Extracted records:
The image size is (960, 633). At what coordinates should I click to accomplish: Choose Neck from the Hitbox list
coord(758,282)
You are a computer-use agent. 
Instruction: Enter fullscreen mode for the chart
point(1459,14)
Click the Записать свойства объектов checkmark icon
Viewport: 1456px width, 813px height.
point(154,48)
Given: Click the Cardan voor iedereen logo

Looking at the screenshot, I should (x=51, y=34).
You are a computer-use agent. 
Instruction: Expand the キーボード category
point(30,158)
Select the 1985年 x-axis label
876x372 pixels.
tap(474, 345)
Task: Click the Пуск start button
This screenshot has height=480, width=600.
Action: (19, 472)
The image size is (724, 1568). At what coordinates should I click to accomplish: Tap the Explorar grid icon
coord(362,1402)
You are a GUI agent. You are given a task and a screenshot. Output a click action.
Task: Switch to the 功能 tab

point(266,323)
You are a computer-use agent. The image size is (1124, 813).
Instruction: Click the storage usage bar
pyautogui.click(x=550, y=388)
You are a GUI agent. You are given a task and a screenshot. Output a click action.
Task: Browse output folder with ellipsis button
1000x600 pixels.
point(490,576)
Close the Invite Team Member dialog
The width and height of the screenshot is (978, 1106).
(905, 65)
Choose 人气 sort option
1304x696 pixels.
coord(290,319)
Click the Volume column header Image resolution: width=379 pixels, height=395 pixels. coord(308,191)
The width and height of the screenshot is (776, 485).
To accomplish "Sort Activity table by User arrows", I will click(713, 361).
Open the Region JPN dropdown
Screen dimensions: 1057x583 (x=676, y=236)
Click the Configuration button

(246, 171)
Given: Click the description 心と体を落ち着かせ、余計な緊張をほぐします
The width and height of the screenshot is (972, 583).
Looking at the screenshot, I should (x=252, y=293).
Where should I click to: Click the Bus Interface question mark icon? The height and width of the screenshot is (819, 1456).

• TO BE DONE
Pull out every line of the listing above that contains the word "Choose", and treat uppercase and lowercase as different.

• ANSWER TO THIS EXERCISE
The image size is (960, 633). At what coordinates should I click to accomplish: Choose Neck from the Hitbox list
Choose 人气 sort option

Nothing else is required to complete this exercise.